Examples have been found where searches for plants with particular properties could be made more productive by using information already known on other properties of those plants, and a small preliminary sample of plants where the values of the required attribute were known, to guide the selection of a second sample.
The most striking examples of this occur when the attributes used to guide the search are closely related to the attribute searched for: for instance, if they can all be regarded as measures of the size of the plant. Under these conditions, principal components regression can be useful.
When properties of plants are being used to guide the search, the simplest and most practical method seems to be to use linear regression to fit a model predicting the value of the desired attribute from the values of the attributes that are known for all plants, and then to choose the plants whose predicted value is highest. This produced the most successful strategies for the Grass species culm height (where there is an obvious measure of size) and also for the Angiosperm species parts of perianth, where the first principal component may be a general measure of flower complexity.
Less familiar strategies are explained, and have been tried, but there is little evidence of an improvement large enough in practice to support leaving the familiar ground of linear regression.
Although beaten by principal components regression, one good strategy for the grass species dataset was to compute the mean log height of each genus in the first sample, and to choose the second sample to include species from the genera with the highest mean height. The first sample size was not reduced from 100, so the chance of getting a reasonable coverage of the available genera was quite high. When there are too many different genera to see all of them represented in the first random sample, an alternative is to use cluster analysis to create your own clustering of species, creating however many clusters you think is reasonable. This worked quite well on the Calflora dataset.
There are examples where attempts to guide the search have been shown to be no better than, or markedly worse than, random choice. A strategy of attempting to ensure diversity by picking similar numbers of samples from each higher level grouping did significantly worse than random choice in the datasets considered here. With the sample sizes studied, it is not easy to decide which attributes should be considered in linear regression from the data provided alone, or whether a particular strategy is likely to be effective, without trying it out in practice. It seems likely that information specific to the particular problem, such as experience of the relationship of the property being searched for to other properties, or of the plants being considered, will have be to brought to bear to decide whether it is worth using the methods considered, in place of random sampling.
When random sampling is used, it is possible to calculate ahead of time the likely rank in the collection of plants being sampled of the best-performing plant in the sample. No such reassurance is provided for the other methods considered here, or likely to be available, in the absence of reliable information on the structure of the dataset.

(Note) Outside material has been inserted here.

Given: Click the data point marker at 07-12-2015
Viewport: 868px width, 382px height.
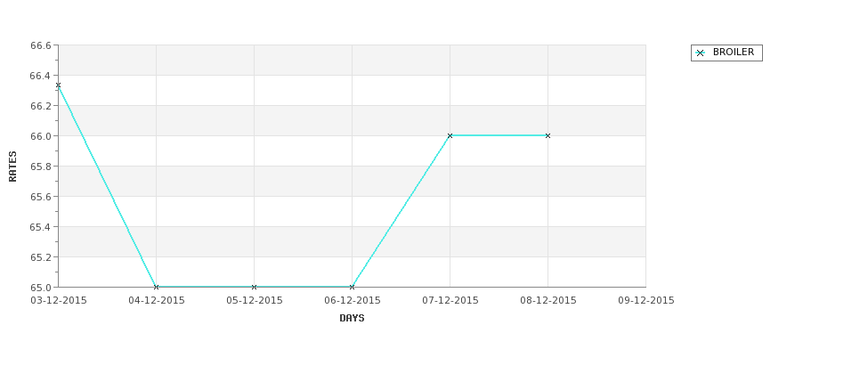Looking at the screenshot, I should click(x=450, y=135).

Measurements such as size are necessarily non-negative, and may vary by at least an order of magnitude. In this case, a normal distribution with matching mean and variance will predict a substantial proportion of -ve values, which is absurd. Large deviations from normality were seen in the angiosperm and grass species data sets (but not in the maximum elevation seen in the Calflora dataset, which would have been better left untransformed).
Estimates of the mean on the original scale may also have an error variance that grows with the estimated mean, which will violate the basic assumptions of linear regression. A family of power transformations is often used to make data more well behaved: see e.g. Chapters 4 and 8 of Hoaglin, Mosteller, and Tukey (1983). One simple alternative to this is to use the ranks of the observations.
Minor errors were found in very respectable datasets, in one case due to a presumed error in a published source document, even though I was capable of spotting little more than obvious inconsistencies. Since they do exist, and since this task of searching for extreme cases will inevitably be affected by them, it is worth checking for them when possible, and remembering their possible existence at all times.